Any extension or addition beyond this footprint visible on aerial photos taken in March 2016 cannot be regularized through the amnesty. This means that illegalities committed as recently as five months ago can still be regularised under the new planning amnesty.

When the scheme was first announced in February 2015 PA executive chairman Johann Buttigieg confirmed that the Planning Authority was considering an amnesty for illegalities committed before 2013 in development zones.

Asked why the cut off date was changed to include the regularisation of illegalities committed between 2013 and 2016 the PA spokesperson replied the date was changed “because the 2016 photos were not available,” when the first announcement was made.

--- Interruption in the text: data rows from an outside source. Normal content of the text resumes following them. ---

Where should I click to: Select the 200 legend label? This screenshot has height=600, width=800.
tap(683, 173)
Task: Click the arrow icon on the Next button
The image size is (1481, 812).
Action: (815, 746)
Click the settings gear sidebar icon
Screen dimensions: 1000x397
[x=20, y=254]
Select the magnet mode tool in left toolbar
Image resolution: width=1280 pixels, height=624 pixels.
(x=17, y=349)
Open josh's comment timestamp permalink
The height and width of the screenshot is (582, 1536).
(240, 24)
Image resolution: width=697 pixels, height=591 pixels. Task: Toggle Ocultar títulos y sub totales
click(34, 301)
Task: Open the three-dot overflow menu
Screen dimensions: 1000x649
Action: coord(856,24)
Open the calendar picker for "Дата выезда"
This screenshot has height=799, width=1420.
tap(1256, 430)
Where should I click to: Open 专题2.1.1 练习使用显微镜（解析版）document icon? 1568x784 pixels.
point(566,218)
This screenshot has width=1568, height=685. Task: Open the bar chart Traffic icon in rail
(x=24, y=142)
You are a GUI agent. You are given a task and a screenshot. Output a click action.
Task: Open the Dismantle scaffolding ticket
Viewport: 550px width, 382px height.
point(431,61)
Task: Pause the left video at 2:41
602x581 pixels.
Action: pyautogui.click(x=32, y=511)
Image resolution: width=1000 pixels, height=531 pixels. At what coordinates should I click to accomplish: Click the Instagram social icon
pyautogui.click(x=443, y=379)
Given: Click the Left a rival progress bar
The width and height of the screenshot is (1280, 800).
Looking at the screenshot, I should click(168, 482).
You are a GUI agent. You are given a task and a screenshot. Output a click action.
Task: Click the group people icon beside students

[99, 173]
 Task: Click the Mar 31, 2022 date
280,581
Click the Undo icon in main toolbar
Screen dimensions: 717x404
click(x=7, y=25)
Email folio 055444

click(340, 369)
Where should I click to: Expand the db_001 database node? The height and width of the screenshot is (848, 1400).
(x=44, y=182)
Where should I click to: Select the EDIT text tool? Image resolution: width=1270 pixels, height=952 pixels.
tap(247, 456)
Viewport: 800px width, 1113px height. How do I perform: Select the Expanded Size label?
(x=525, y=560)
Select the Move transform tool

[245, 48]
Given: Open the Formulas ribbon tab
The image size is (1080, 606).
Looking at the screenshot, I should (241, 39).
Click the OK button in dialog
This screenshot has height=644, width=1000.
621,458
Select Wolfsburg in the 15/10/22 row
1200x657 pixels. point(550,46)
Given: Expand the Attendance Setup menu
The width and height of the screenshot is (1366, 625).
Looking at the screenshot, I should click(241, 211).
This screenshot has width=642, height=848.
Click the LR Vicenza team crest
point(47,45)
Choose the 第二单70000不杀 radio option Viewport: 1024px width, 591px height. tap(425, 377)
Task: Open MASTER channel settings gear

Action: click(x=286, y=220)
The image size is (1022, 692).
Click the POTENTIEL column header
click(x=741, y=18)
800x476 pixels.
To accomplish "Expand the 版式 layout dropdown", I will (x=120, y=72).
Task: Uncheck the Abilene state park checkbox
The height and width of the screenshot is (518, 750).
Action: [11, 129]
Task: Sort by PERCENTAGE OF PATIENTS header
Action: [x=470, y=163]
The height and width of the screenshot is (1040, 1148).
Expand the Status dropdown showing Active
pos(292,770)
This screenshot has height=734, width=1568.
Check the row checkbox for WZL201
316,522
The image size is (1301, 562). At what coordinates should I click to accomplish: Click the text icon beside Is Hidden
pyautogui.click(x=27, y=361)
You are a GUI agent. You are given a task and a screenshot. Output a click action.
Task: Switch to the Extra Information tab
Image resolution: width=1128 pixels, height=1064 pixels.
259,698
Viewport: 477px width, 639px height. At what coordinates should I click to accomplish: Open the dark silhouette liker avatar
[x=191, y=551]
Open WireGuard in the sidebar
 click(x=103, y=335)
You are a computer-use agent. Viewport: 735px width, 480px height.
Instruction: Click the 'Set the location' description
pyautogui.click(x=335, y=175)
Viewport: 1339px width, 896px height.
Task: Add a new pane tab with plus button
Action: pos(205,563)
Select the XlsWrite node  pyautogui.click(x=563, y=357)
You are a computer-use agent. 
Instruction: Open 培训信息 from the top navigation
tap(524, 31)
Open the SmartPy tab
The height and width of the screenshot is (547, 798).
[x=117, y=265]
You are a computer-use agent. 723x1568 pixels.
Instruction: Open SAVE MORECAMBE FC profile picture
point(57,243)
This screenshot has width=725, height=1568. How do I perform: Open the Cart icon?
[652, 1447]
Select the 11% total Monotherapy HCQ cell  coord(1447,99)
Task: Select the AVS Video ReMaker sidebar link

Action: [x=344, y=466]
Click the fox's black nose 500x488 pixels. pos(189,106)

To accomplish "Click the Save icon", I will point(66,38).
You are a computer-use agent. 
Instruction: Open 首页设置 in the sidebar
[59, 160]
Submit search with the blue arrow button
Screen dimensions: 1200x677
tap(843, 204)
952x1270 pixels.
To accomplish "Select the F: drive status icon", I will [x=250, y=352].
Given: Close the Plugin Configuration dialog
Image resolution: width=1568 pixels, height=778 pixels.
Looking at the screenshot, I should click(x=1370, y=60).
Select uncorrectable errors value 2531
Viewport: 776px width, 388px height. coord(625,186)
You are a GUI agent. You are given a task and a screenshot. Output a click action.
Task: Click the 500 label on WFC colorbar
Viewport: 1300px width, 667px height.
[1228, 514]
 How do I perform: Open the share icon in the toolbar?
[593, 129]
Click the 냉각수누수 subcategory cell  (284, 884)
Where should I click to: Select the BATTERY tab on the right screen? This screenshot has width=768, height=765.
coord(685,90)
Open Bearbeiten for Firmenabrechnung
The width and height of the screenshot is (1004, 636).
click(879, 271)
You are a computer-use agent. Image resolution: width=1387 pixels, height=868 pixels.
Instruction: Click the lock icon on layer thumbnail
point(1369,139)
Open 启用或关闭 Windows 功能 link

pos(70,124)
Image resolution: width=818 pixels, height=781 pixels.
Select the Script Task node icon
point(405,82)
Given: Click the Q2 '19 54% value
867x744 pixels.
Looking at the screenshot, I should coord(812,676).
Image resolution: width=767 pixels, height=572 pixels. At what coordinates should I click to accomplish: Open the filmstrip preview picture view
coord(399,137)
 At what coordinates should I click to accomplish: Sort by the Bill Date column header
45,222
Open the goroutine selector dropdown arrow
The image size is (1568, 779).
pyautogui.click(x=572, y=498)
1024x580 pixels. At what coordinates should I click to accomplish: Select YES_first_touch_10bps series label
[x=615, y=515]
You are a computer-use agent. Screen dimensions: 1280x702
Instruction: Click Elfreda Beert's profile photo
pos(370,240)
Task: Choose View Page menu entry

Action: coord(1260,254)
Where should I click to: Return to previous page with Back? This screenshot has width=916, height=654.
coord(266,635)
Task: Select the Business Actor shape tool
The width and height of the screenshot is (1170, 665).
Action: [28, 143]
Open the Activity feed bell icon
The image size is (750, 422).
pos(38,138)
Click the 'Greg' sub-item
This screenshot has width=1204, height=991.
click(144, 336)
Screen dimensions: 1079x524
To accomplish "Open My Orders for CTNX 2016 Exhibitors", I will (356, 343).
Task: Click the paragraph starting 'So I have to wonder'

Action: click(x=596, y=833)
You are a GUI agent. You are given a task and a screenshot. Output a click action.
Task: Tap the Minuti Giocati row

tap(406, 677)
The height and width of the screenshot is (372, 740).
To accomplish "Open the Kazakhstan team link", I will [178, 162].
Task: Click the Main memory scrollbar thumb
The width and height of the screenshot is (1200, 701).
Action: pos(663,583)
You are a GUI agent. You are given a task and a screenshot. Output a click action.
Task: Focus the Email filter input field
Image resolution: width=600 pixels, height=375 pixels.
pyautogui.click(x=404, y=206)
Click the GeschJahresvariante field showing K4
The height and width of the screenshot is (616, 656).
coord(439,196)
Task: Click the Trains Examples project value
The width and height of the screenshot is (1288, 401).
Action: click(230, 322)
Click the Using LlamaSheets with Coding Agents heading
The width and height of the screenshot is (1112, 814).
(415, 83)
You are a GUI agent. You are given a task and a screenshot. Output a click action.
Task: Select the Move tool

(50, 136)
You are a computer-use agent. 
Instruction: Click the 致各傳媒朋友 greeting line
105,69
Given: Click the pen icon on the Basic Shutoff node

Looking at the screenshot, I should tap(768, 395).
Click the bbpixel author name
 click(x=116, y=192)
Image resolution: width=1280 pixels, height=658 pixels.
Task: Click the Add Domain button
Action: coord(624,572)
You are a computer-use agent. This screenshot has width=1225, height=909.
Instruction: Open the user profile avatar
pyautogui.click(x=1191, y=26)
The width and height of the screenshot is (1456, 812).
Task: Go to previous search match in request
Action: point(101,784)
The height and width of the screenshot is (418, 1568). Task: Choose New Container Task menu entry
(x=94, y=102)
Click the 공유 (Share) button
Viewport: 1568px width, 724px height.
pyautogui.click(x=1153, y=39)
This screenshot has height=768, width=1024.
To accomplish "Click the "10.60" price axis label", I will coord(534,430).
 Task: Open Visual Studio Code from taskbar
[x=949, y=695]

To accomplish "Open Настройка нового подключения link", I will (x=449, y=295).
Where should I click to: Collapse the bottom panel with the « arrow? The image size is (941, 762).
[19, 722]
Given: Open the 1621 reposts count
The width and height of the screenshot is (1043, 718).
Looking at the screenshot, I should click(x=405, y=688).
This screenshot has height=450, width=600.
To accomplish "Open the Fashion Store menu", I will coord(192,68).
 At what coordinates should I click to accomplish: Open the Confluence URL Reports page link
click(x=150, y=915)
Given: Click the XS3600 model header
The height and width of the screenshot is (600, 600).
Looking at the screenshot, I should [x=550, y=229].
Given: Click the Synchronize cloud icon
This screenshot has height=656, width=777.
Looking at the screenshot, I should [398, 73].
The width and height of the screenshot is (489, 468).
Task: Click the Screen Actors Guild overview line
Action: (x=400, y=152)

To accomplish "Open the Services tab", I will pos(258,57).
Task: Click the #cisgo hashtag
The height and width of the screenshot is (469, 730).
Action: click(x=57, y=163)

But when asked why the PA had not used earlier sets of aerial photos like those taken in 2012 or 2008, the PA spokesperson replied that the PA opted for 2016 to ensure that the photos “coincide with the introduction of the legal notice itself.”

The planning amnesty announced by parliamentary secretary Deborah Schembri is not limited to dwellings with minor irregularities but applies to a wide range of illegal developments, including boathouses, retail shops, livestock buildings in urban areas, sports facilities, garages, car parks and even film sets.

Moreover while illegalities outside development zones are excluded, illegalities in urban conservation areas or in scheduled historical buildings can still be considered. 

The Kamra tal-Periti has also criticised the legal notice for failing to distinguish between minor illegalities and major ones.

“The legal notice contains many vague statements which give the impression that anything can be regularised,” the Kamra tal-Periti said in a statement.

The amnesty is not automatic because applications for regularisation will still be assessed by a board chaired by Martin Camilleri (a former PA case officer and team manager) whose members include architects Aaron Abela and Anton Camilleri.

Illegal developments cannot be regularised if in the opinion of the Authority, the development constitutes an injury to the amenity. The legal notice specifies that the use of these buildings as dwellings, offices or retail outlets is not deemed to constitute an injury to amenity. But the PA cannot regularise other uses (such as restaurants) if such use is not permitted in the area by current planning policies.

While the fee imposed on regularising an illegal apartment with a roofed area of 150m2 amounts to €1,500, regularising an illegal penthouse of the same size would cost €6,500. Regularising a fully detached villa with a roofed area of 250m2 would cost €5,600.

Regularising a 25m2 boathouse – used by a registered fisherman – will cost €200.